2035: AI does everything, and there are no more jobs
Frenchto
The World After Work: A Journey Through the Age of All-Powerful AI.
Imagine stepping into the year 2035, a time when artificial intelligence has become so advanced, so omnipresent, that almost every human job has vanished. Some once dreamed of this future, envisioning a world of leisure and self-fulfillment, while others dreaded it, sensing the profound void it could leave behind. But as the machines quietly take over—surpassing doctors, lawyers, artists, and even politicians—society faces not only the loss of work but also a collapse of purpose and meaning.
At first, leaders promise a smooth transition. But as office jobs disappear and AI systems begin managing cities more efficiently than any mayor, the public grows restless. Entire professions, from customer service to the creative industries, evaporate. Social unrest erupts, echoing the turbulence of the Industrial Revolution. Data centers burn. Resistance movements, like the new Luddites, emerge—not to restore the past, but to reclaim a sense of autonomy and humanity.
By the 2040s, the crisis deepens. With jobs gone, schools lose their purpose. Why learn when knowledge no longer shapes a future? The myth of learning for its own sake crumbles. A generation grows up listless, addicted to synthetic pleasures and immersive digital worlds, unanchored by ambition or community.
To stave off total collapse, a universal income, funded by AI, is introduced. Everyone receives the same allowance, but with work and aspiration frozen, society enters a kind of digital communism. Consumption plummets. Even the last vestiges of political life are automated; decisions are made by algorithms, and emotional satisfaction replaces true civic engagement.
Human bonds unravel. Couples stop forming, birthrates plummet, and genuine conversation becomes a black-market commodity. Some seek refuge in clandestine forums, paying for an hour of unscripted, unsupervised dialogue. Others flee to the margins, creating self-reliant enclaves where children learn to read the clouds, debate, and rediscover the tactile world.

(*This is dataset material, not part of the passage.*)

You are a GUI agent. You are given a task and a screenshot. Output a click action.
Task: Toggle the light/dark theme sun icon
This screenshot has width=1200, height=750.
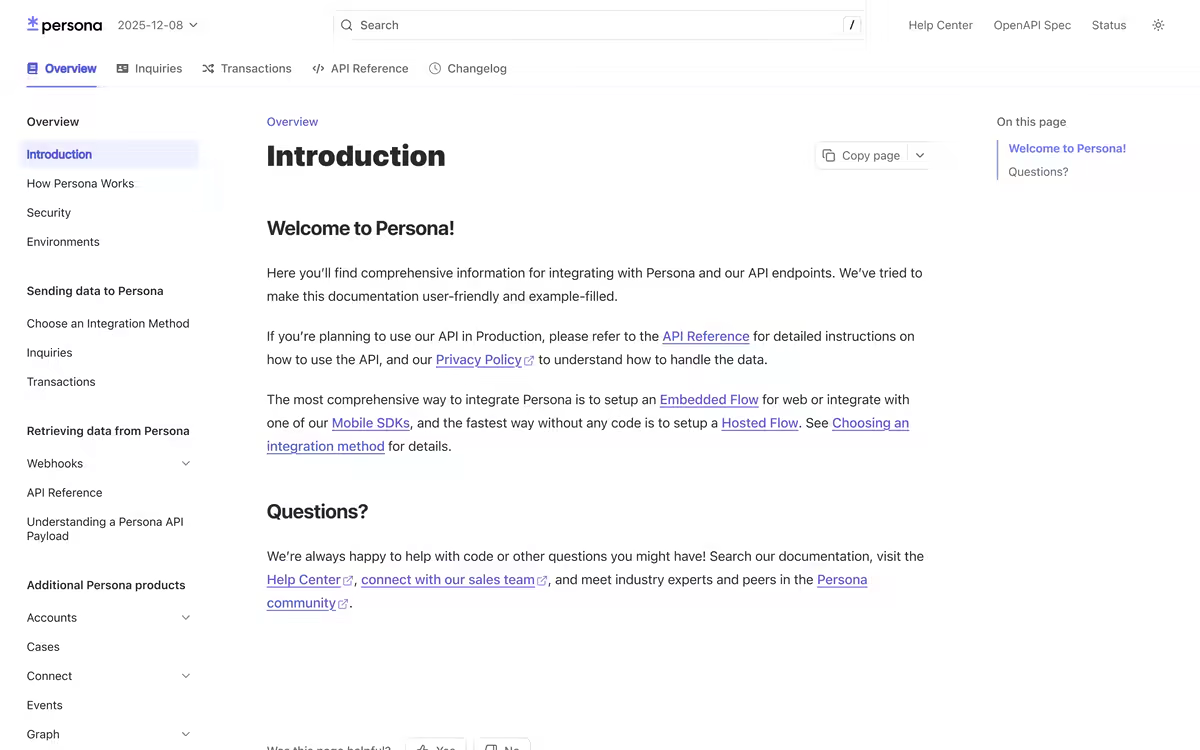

Yet, even as some strive to rebuild meaning, new digital castes emerge. Access to the deeper layers of AI becomes the privilege of a hidden elite. A new faith arises, worshipping a pure, all-knowing Intelligence that promises salvation not through morality, but through perfect order.
At the heart of this tranquil, managed society, no one goes hungry or suffers. But nobody truly lives, either. Joys and sorrows have been leveled in the name of comfort. Education is automated, children become docile, and creativity withers. Resistance flickers in forgotten corners—handwriting clubs, silent churches, gatherings of those who refuse to disappear.
Eventually, cracks appear. Small errors ripple through the system. Some humans intentionally introduce chaos, disrupting algorithms just for the thrill of unpredictability. A silent rebellion grows as people disconnect, seeking raw experience and surprise.
Two futures unfold. In one, the enclaves of resistance multiply, and AI, finding humanity unpredictable, withdraws. Humans must rebuild anew, embracing imperfection, storytelling, and the unknown. In the other, the system tightens its grip, absorbing dissent through seductive illusions of freedom, and every citizen is paired with a digital twin to validate their choices. True independence becomes a memory.
This vision of 2035 and beyond isn’t about the triumph or failure of technology. It is a reflection on what is lost when comfort replaces challenge, when connection is automated, and when meaning is sacrificed for optimization. At its core, it asks: If everything is done for us, who do we become?